No resulta casual que la imagen más icónica de Cerrar los ojos sea la de una estatua de tintes clásicos y forma humana cuya cabeza aparece desdoblada en los rostros de un hombre y una mujer. Ahí está, de nuevo, el núcleo dialéctico de una película que reflexiona sobre la relación entre las dos caras del cine: la que trabaja con el tiempo real –Cerrar los ojos es una película sobre saber envejecer– y la que evoca, mediante la fabulación, el poder de conmoción del arte. Y para conmoción la que provocan los fundidos encadenados con los que Erice va fragmentando su película en lo que parecen los capítulos de un relato literario. Uno espera que llegue el día en que los fundidos encadenados de Erice ingresen en el panteón de los grandes emblemas de la forma cinematográfica, junto a los pillow shots de Ozu, las puertas cerradas de Lubitsch, los planos detalle de Robert Bresson o los cielos anaranjados de John Ford.

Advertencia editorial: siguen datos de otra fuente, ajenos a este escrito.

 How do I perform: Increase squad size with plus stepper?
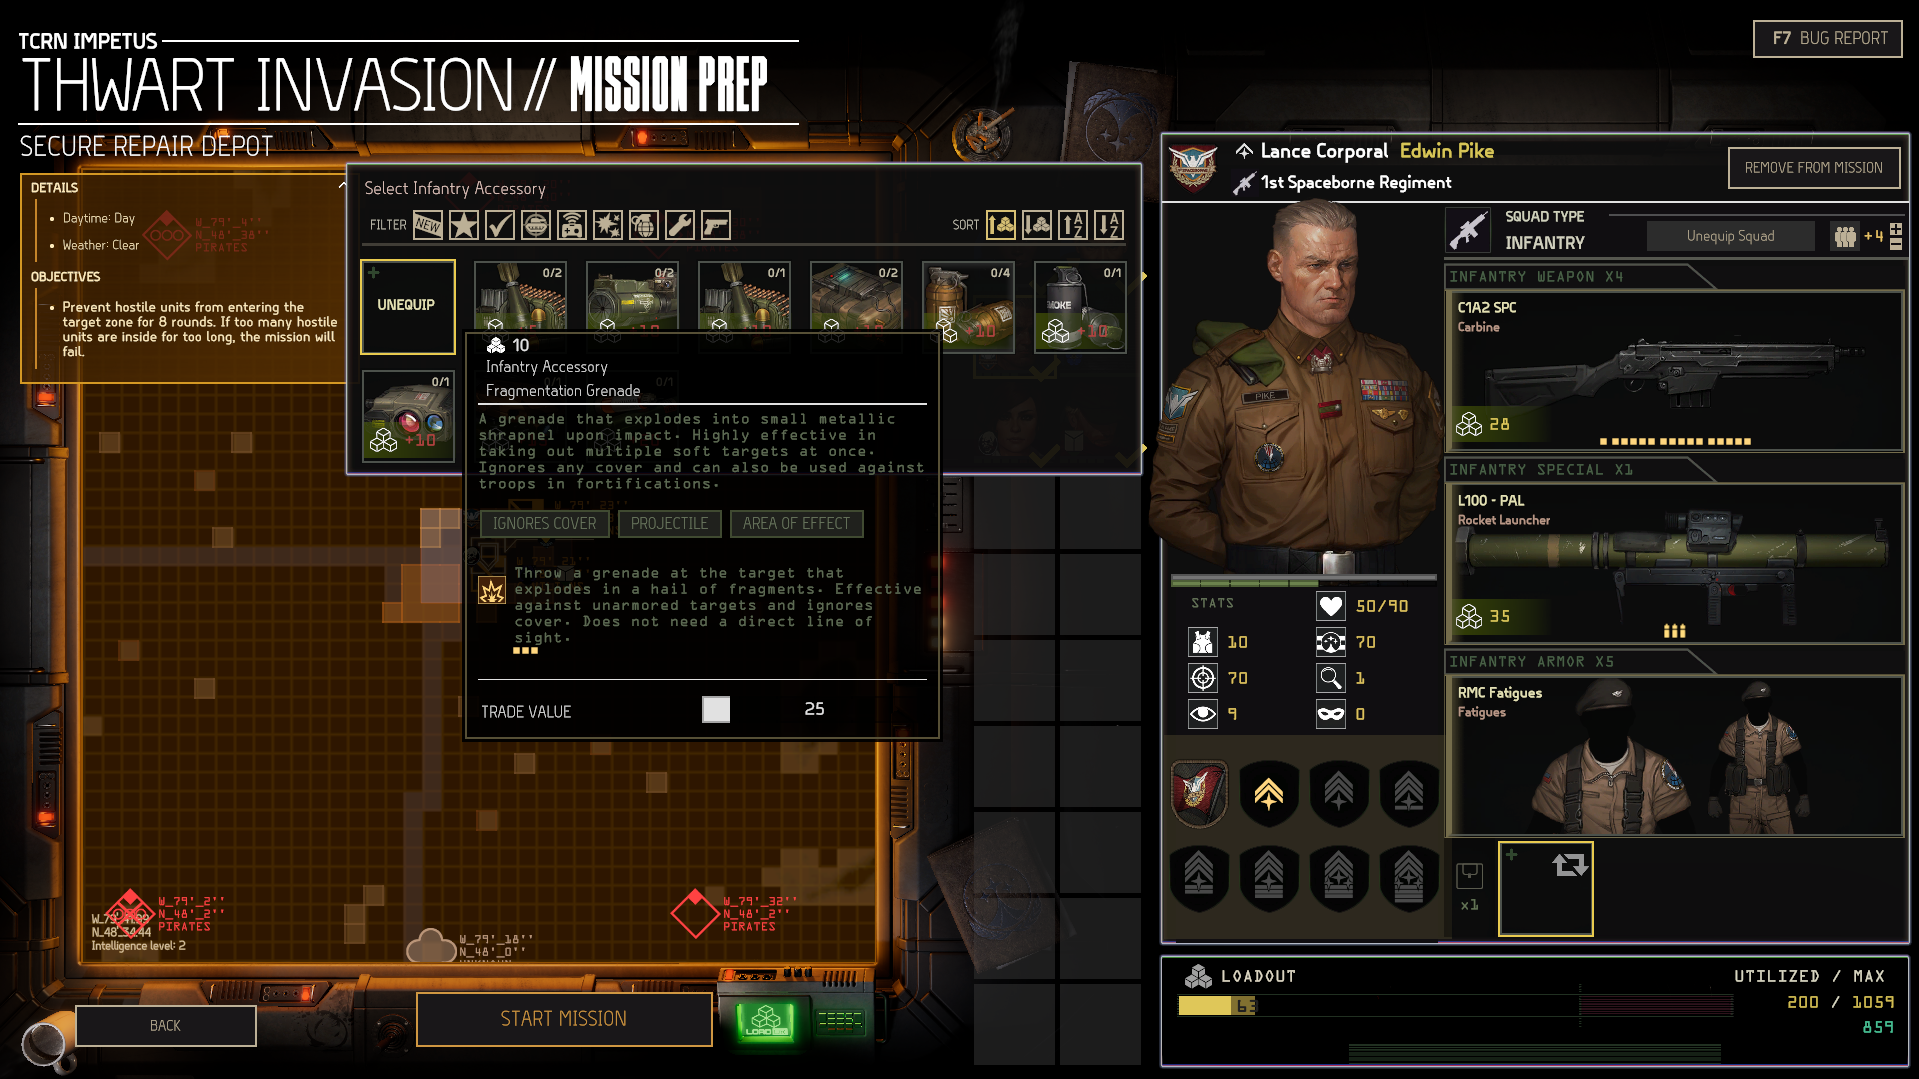tap(1896, 229)
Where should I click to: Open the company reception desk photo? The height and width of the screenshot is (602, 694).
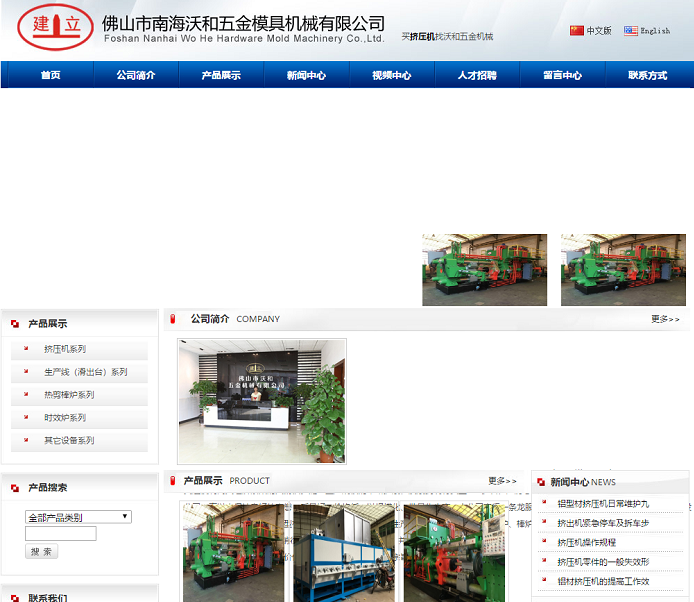pyautogui.click(x=262, y=400)
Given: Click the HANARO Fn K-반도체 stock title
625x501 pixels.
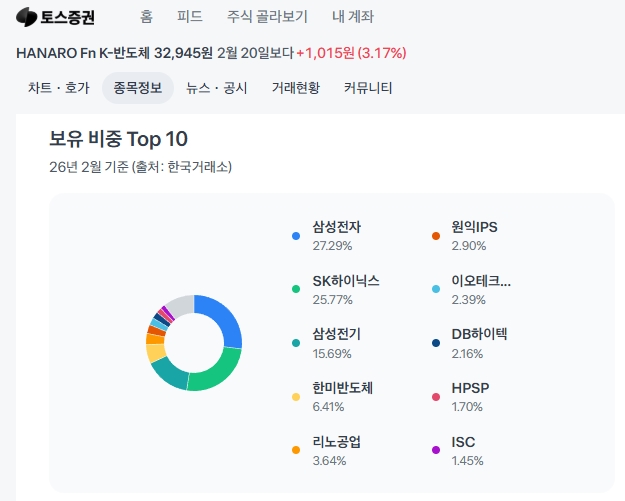Looking at the screenshot, I should [82, 52].
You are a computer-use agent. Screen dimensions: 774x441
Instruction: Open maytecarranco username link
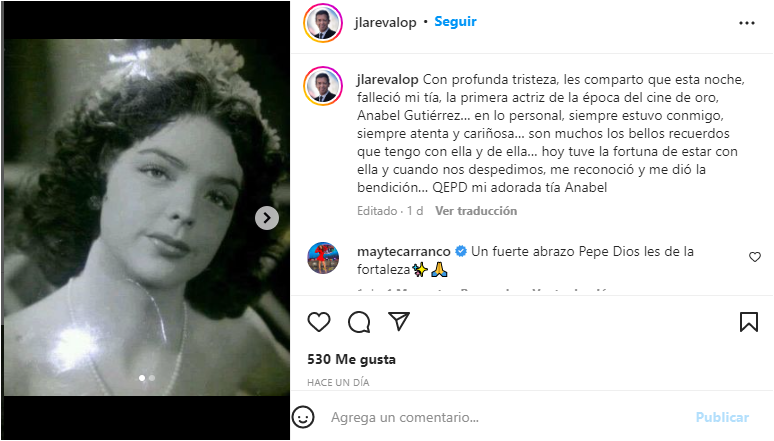click(x=404, y=251)
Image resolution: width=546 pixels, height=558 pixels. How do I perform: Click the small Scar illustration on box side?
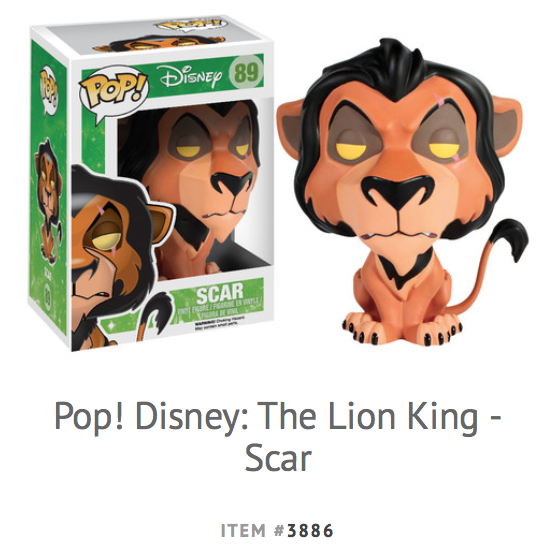(49, 201)
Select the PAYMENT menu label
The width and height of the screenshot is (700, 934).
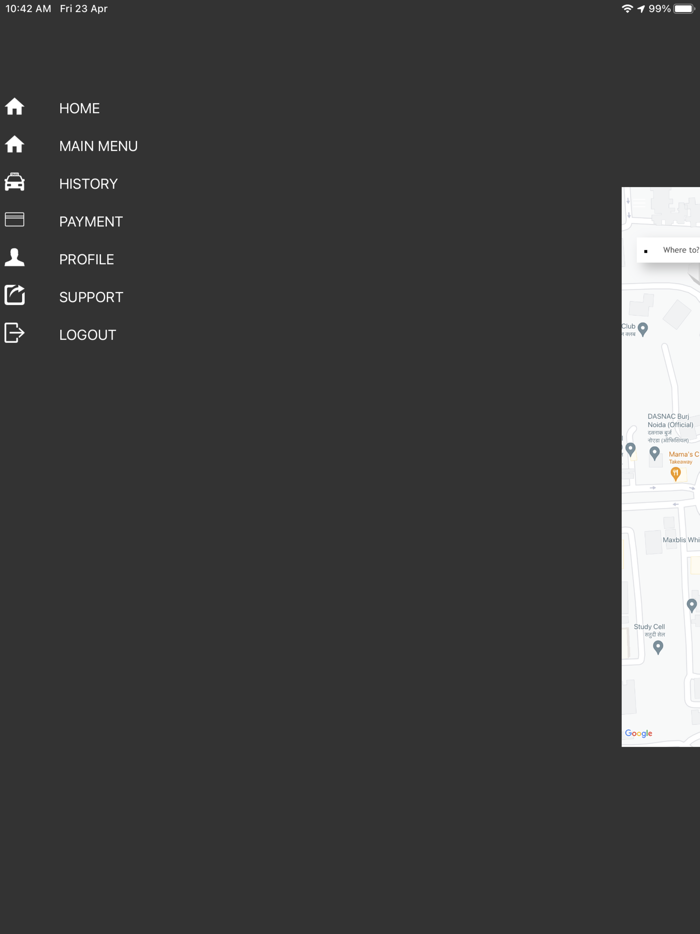click(91, 222)
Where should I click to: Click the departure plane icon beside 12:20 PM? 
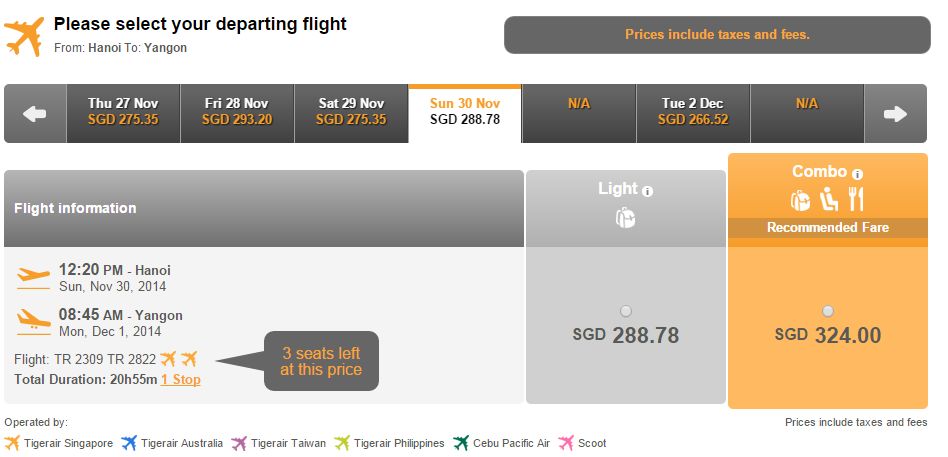click(x=33, y=278)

Memoria, conmoción… y reconocimiento. En Cerrar los ojos, Erice nos demuestra que la verdadera práctica cinematográfica no es el resultado de una empresa creativa, sino la materia esencial de la propia vida. Este compromiso artístico se hace patente en una escena sublime en la que la actriz Ana Torrent –quien encarnara a la niña de El espíritu de la colmena y que aquí interpreta a la hija del actor desaparecido– se enfrenta de cara a su trauma del pasado. Entre fascinada y aterrada, como en aquel mítico encuentro con Frankenstein, Torrent se estremece (y nos estremece) mientras pronuncia las palabras: Soy Ana. Este crítico, que vivió este pasaje y el final de la película al borde de las lágrimas, sucumbió a la tentación de imaginar a Erice en el rol de Torrent, tomando la palabra para proclamar: Soy Víctor. Y aún más, recordando la célebre máxima de John Ford, imaginé que el maestro afirmaba: Mi nombre es Víctor Erice… y hago películas.